• [TASK DIRECTIONS]
Transcribe every entry exactly; the images stay out.

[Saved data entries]
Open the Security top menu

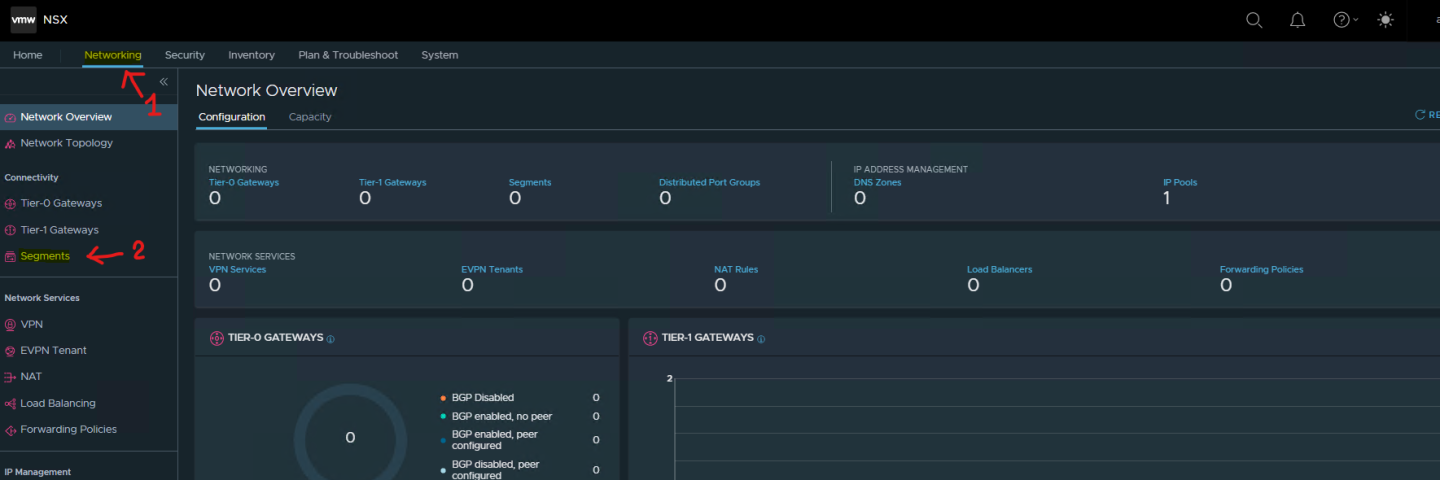185,55
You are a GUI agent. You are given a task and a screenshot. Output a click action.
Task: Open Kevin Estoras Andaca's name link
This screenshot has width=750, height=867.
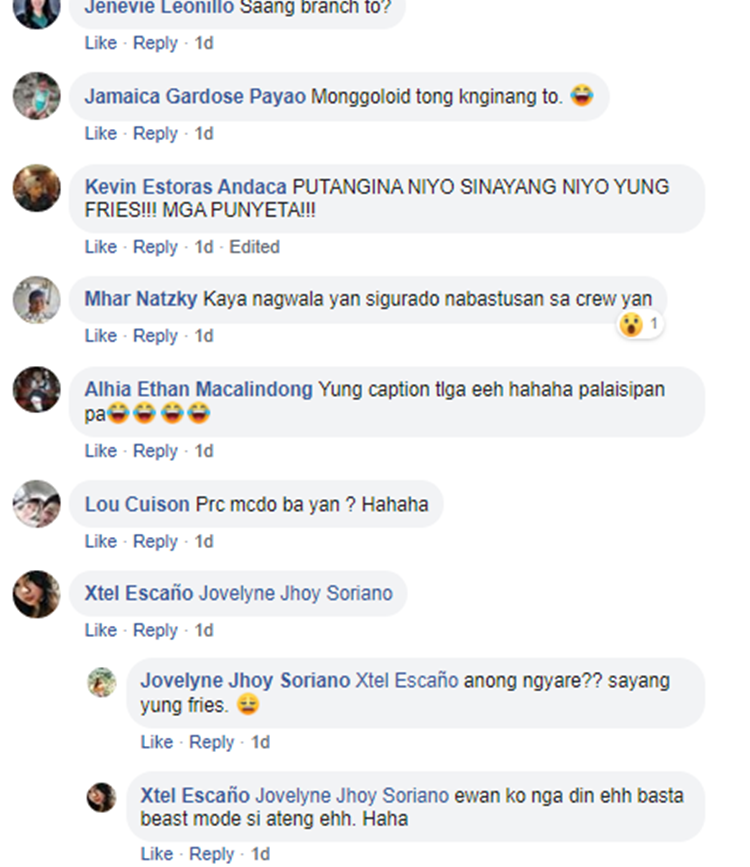(186, 187)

• [ANSWER BELOW]
Open the Security top menu

185,55
You are a GUI agent. You are given a task and a screenshot. Output a click action.
Task: Open Kevin Estoras Andaca's name link
This screenshot has width=750, height=867.
(186, 187)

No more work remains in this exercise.